Configuring Spark to Use Amazon S3

by Brian Uri!, 2016-03-06

Synopsis

This recipe provides the steps needed to securely connect an Apache Spark cluster running on Amazon Elastic Compute Cloud (EC2) to data stored in Amazon Simple Storage Service (S3). It contains instructions for both the classic s3n protocol and the newer, but still maturing, s3a protocol. Coordinating the versions of the various required libraries is the most difficult part -- writing application code for S3 is very straightforward.

Prerequisites

  1. You need a working Spark cluster, as described in Managing a Spark Cluster with the spark-ec2 Script.
    • For the s3n protocol, the cluster must be configured with the --copy-aws-credentials parameter.
    • For the s3a protocol, the cluster must be configured with an Identity & Access Management (IAM) Role via --instance-profile-name.
  2. You need an access-controlled S3 bucket available for Spark consumption, as described in Configuring Amazon S3 as a Spark Data Source.
    • For the s3n protocol, the bucket must have a bucket policy granting access to the owner of the access keys.
    • For the s3a protocol, the IAM Role of the cluster instances must have a policy granting access to the bucket.

Target Versions

  1. Spark depends on Apache Hadoop and Amazon Web Services (AWS) for libraries that communicate with Amazon S3. As such, any version of Spark should work with this recipe.
  2. Apache Hadoop started supporting the s3n protocol in version 0.18.0, so any recent version should suffice. The s3a protocol was introduced in version 2.6.0, but is still maturing. Several important issues were corrected in 2.7.0 and 2.8.0. You should consider 2.8.0 to be the minimum recommended version.

Section Links

S3 Support in Spark

There are no S3 libraries in the core Apache Spark project. Spark uses libraries from Hadoop to connect to S3, and the integration between Spark, Hadoop, and the AWS services is very much a work in progress. Hadoop offers 3 protocols for working with Amazon S3's REST API, and the protocol you select for your application is a trade-off between maturity, security, and performance.

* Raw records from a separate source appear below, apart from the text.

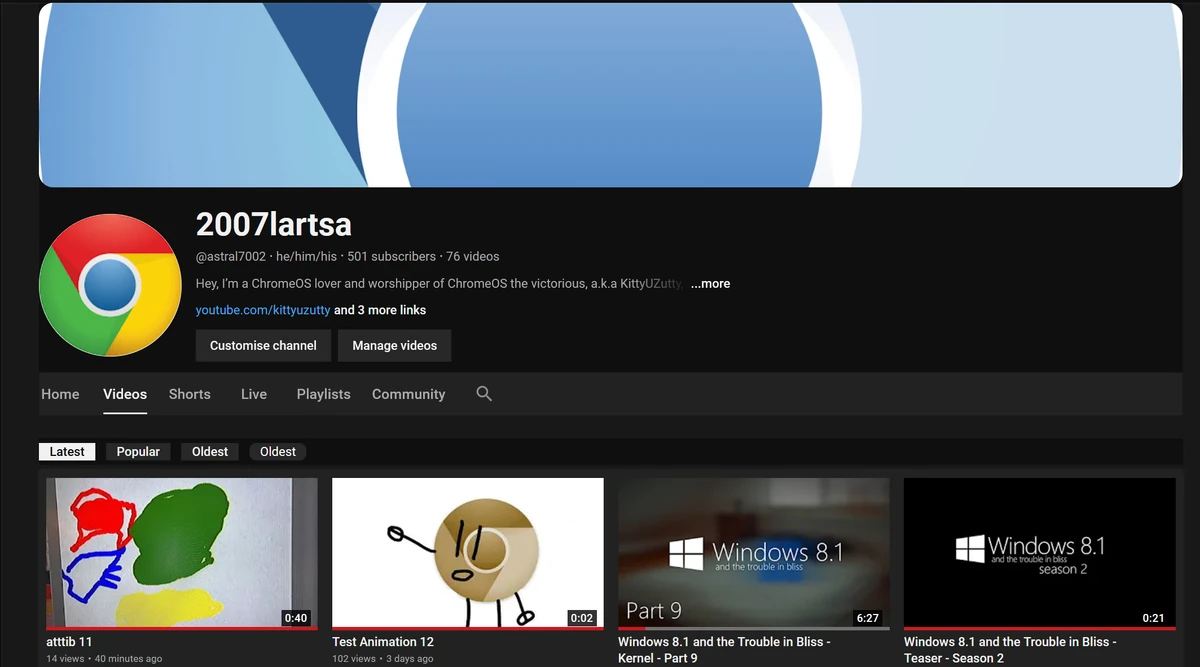Enable the Popular sort filter
This screenshot has width=1200, height=667.
point(138,451)
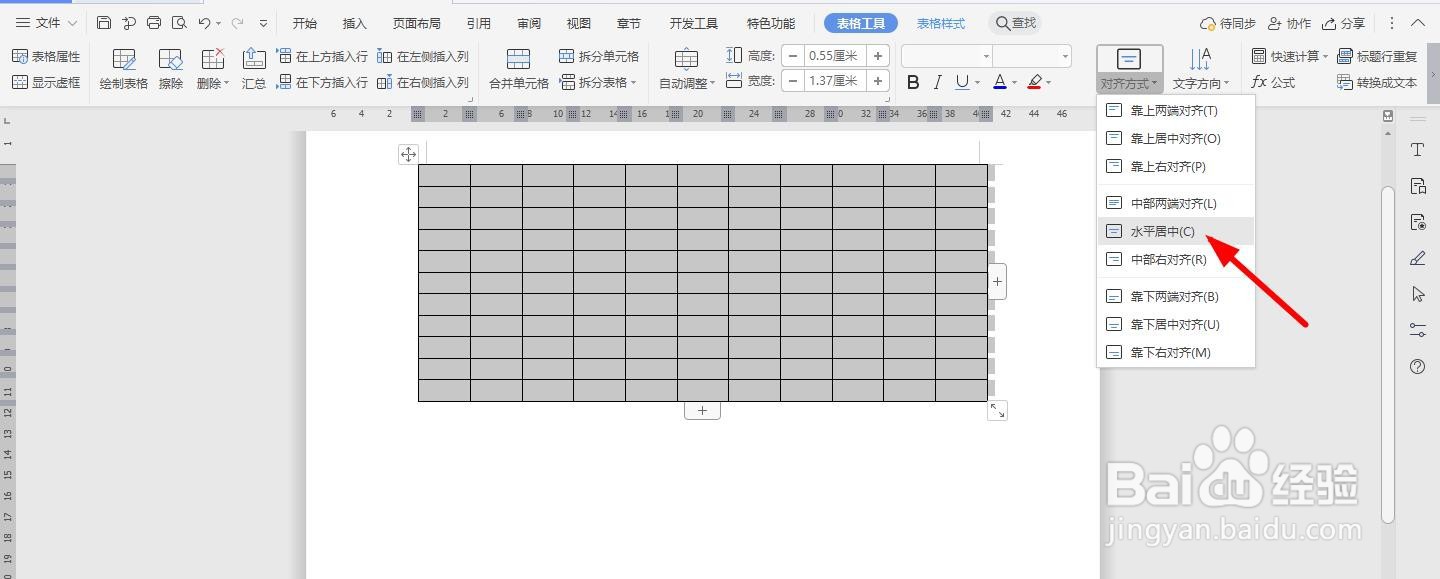Open 表格属性 (Table Properties)
Viewport: 1440px width, 579px height.
[x=50, y=56]
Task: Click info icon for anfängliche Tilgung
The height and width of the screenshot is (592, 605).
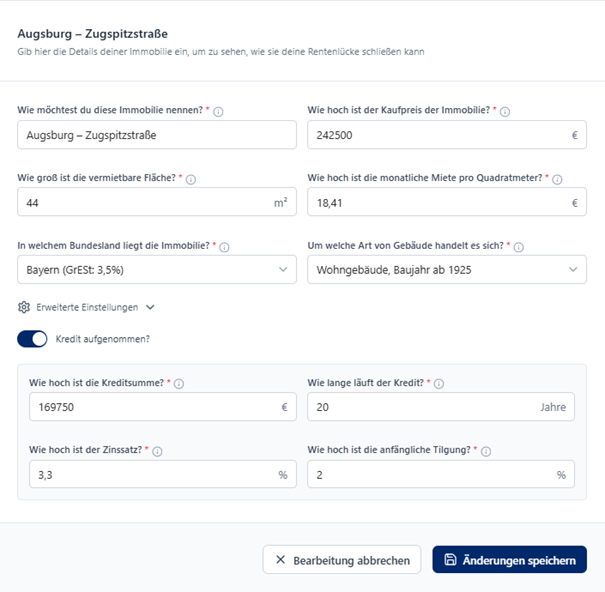Action: 486,452
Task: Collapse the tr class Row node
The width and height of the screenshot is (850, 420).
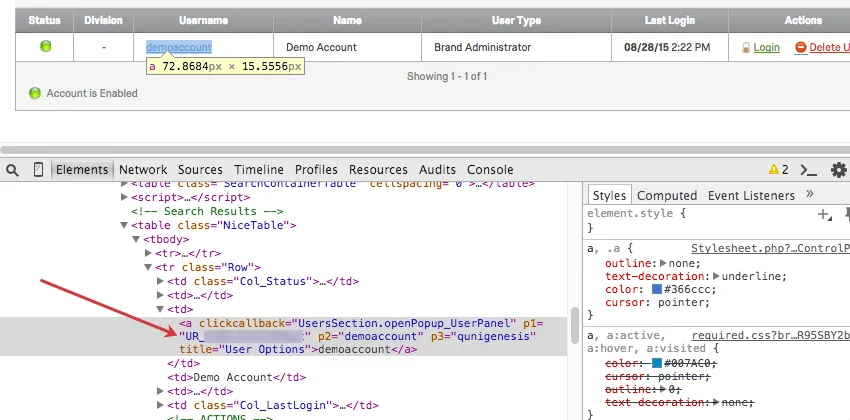Action: pyautogui.click(x=148, y=268)
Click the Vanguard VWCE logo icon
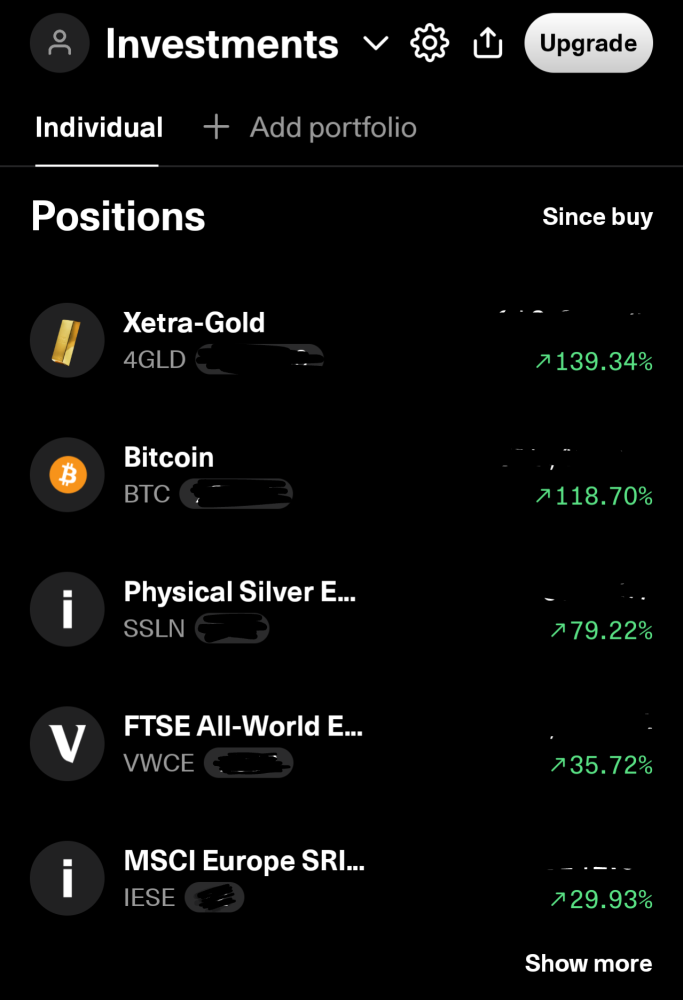 coord(67,745)
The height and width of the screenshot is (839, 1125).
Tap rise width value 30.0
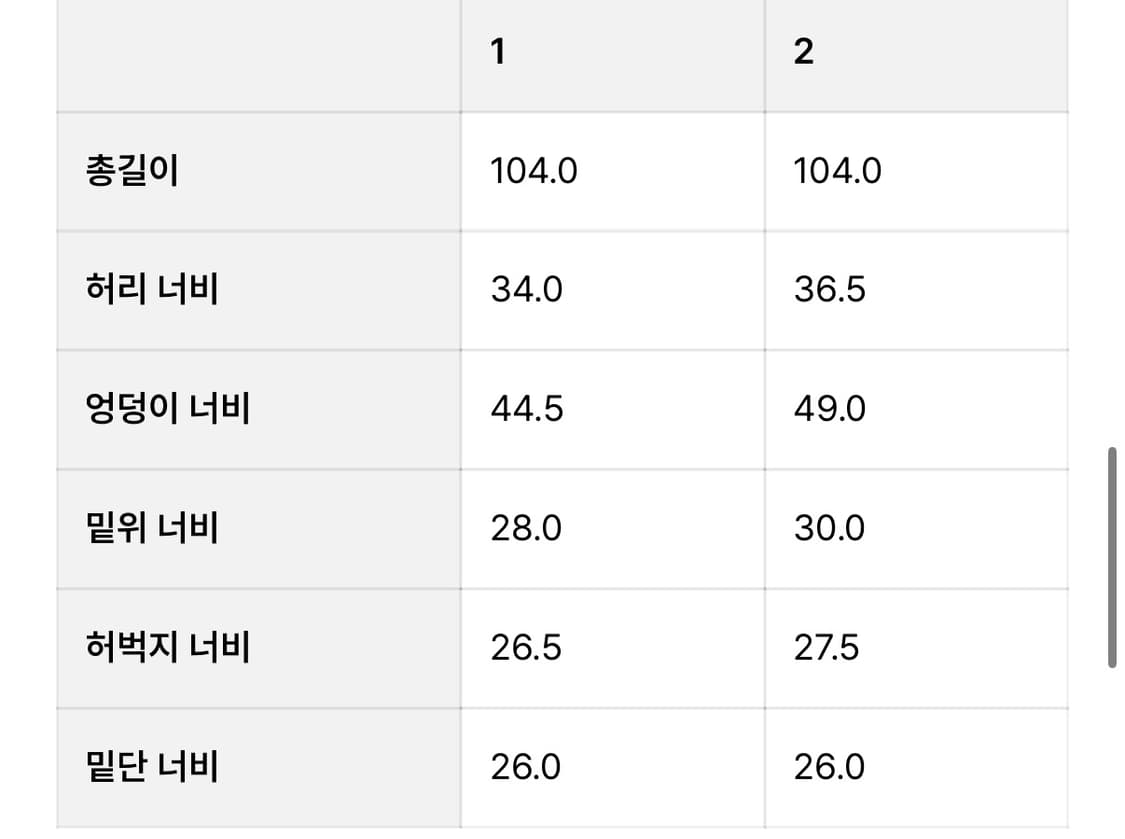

  1. The s3 protocol is supported in Hadoop, but does not work with Apache Spark unless you are using the AWS version of Spark in Elastic MapReduce (EMR). We can safely ignore this protocol for now.
  2. The s3n protocol is Hadoop's older protocol for connecting to S3. Implemented with a third-party library (JetS3t), it provides rudimentary support for files up to 5 GB in size and uses AWS secret API keys to run. This "shared secret" approach is brittle, and no longer the preferred best practice within AWS. It also conflates the concepts of users and roles, as the worker node communicating with S3 presents itself as the person tied to the access keys.
  3. The s3a protocol is successor to s3n but is not mature yet. Implemented directly on top of AWS APIs, it is faster, handles files up to 5 TB in size, and supports authentication with Identity and Access Management (IAM) Roles. With IAM Roles, you assign an IAM Role to your worker nodes and then attach policies granting access to your S3 bucket. If you want to use this protocol with an older version of Hadoop, you might find success by downloading specific JAR files from a 2.7.x distribution, as described in this recipe. For example, the Spark cluster created with the spark-ec2 script only supports Hadoop 2.4 right now, so if you built your cluster with that script, additional JAR files are necessary.

S3 can be incorporated into your Spark application wherever a string-based file path is accepted in the code. An example of each protocol (using the bucket name, sparkour-data) is shown below.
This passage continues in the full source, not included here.